What is needed: Write out the following data line for line, with no changes.

— begin Data for this exercise —

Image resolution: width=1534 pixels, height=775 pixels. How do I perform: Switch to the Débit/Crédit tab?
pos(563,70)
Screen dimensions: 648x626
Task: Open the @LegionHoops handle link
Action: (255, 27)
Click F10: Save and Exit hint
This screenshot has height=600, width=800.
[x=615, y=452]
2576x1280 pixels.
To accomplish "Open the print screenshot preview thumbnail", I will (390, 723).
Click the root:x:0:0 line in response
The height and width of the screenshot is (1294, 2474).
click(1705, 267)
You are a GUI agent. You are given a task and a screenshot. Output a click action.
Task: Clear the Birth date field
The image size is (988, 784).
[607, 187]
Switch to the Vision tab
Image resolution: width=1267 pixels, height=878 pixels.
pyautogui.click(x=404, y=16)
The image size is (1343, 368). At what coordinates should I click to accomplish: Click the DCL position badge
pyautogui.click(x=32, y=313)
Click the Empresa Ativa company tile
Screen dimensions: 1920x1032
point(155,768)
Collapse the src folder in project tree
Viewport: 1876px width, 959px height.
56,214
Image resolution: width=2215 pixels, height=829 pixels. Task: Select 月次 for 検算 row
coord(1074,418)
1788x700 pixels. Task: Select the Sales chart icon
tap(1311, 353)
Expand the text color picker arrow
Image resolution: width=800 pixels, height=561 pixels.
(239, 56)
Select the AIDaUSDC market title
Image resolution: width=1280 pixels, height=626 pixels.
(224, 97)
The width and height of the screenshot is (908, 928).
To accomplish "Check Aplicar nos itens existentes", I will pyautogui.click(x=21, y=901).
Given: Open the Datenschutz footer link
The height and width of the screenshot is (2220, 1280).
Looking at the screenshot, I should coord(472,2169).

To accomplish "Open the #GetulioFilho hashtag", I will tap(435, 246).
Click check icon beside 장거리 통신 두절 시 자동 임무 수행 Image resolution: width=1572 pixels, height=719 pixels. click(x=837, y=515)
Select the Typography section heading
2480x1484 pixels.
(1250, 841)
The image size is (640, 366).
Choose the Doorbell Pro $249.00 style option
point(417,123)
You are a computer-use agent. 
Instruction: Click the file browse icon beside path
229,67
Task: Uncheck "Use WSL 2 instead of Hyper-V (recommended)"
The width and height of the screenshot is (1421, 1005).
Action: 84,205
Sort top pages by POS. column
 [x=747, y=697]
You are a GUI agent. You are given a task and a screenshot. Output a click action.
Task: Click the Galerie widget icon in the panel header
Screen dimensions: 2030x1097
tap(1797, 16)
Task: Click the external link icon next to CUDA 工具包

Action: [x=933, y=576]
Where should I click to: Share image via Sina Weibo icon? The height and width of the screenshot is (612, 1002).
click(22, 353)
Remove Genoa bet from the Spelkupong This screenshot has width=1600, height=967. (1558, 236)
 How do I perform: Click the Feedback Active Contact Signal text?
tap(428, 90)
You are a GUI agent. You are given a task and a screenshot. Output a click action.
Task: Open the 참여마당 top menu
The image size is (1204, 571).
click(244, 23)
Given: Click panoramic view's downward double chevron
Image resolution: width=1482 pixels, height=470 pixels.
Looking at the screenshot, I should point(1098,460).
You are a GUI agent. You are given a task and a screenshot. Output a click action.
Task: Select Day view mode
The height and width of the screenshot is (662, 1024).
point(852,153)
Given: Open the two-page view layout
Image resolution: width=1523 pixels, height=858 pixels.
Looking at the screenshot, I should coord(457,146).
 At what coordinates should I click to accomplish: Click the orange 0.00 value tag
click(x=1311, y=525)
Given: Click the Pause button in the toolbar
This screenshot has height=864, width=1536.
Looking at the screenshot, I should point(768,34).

— end Data for this exercise —

Task response:
Image resolution: width=1534 pixels, height=775 pixels. How do I perform: Switch to the Débit/Crédit tab?
pos(563,70)
Screen dimensions: 648x626
Task: Open the @LegionHoops handle link
Action: (255, 27)
Click F10: Save and Exit hint
This screenshot has height=600, width=800.
[x=615, y=452]
2576x1280 pixels.
To accomplish "Open the print screenshot preview thumbnail", I will (390, 723).
Click the root:x:0:0 line in response
The height and width of the screenshot is (1294, 2474).
click(1705, 267)
You are a GUI agent. You are given a task and a screenshot. Output a click action.
Task: Clear the Birth date field
The image size is (988, 784).
[607, 187]
Switch to the Vision tab
Image resolution: width=1267 pixels, height=878 pixels.
pyautogui.click(x=404, y=16)
The image size is (1343, 368). At what coordinates should I click to accomplish: Click the DCL position badge
pyautogui.click(x=32, y=313)
Click the Empresa Ativa company tile
Screen dimensions: 1920x1032
point(155,768)
Collapse the src folder in project tree
Viewport: 1876px width, 959px height.
56,214
Image resolution: width=2215 pixels, height=829 pixels. Task: Select 月次 for 検算 row
coord(1074,418)
1788x700 pixels. Task: Select the Sales chart icon
tap(1311, 353)
Expand the text color picker arrow
Image resolution: width=800 pixels, height=561 pixels.
(239, 56)
Select the AIDaUSDC market title
Image resolution: width=1280 pixels, height=626 pixels.
(224, 97)
The width and height of the screenshot is (908, 928).
To accomplish "Check Aplicar nos itens existentes", I will pyautogui.click(x=21, y=901).
Given: Open the Datenschutz footer link
The height and width of the screenshot is (2220, 1280).
Looking at the screenshot, I should coord(472,2169).

To accomplish "Open the #GetulioFilho hashtag", I will tap(435, 246).
Click check icon beside 장거리 통신 두절 시 자동 임무 수행 Image resolution: width=1572 pixels, height=719 pixels. click(x=837, y=515)
Select the Typography section heading
2480x1484 pixels.
(1250, 841)
The image size is (640, 366).
Choose the Doorbell Pro $249.00 style option
point(417,123)
You are a computer-use agent. 
Instruction: Click the file browse icon beside path
229,67
Task: Uncheck "Use WSL 2 instead of Hyper-V (recommended)"
The width and height of the screenshot is (1421, 1005).
Action: 84,205
Sort top pages by POS. column
 [x=747, y=697]
You are a GUI agent. You are given a task and a screenshot. Output a click action.
Task: Click the Galerie widget icon in the panel header
Screen dimensions: 2030x1097
tap(1797, 16)
Task: Click the external link icon next to CUDA 工具包

Action: [x=933, y=576]
Where should I click to: Share image via Sina Weibo icon? The height and width of the screenshot is (612, 1002).
click(22, 353)
Remove Genoa bet from the Spelkupong This screenshot has width=1600, height=967. (1558, 236)
 How do I perform: Click the Feedback Active Contact Signal text?
tap(428, 90)
You are a GUI agent. You are given a task and a screenshot. Output a click action.
Task: Open the 참여마당 top menu
The image size is (1204, 571).
click(244, 23)
Given: Click panoramic view's downward double chevron
Image resolution: width=1482 pixels, height=470 pixels.
Looking at the screenshot, I should point(1098,460).
You are a GUI agent. You are given a task and a screenshot. Output a click action.
Task: Select Day view mode
The height and width of the screenshot is (662, 1024).
point(852,153)
Given: Open the two-page view layout
Image resolution: width=1523 pixels, height=858 pixels.
Looking at the screenshot, I should coord(457,146).
 At what coordinates should I click to accomplish: Click the orange 0.00 value tag
click(x=1311, y=525)
Given: Click the Pause button in the toolbar
This screenshot has height=864, width=1536.
Looking at the screenshot, I should point(768,34).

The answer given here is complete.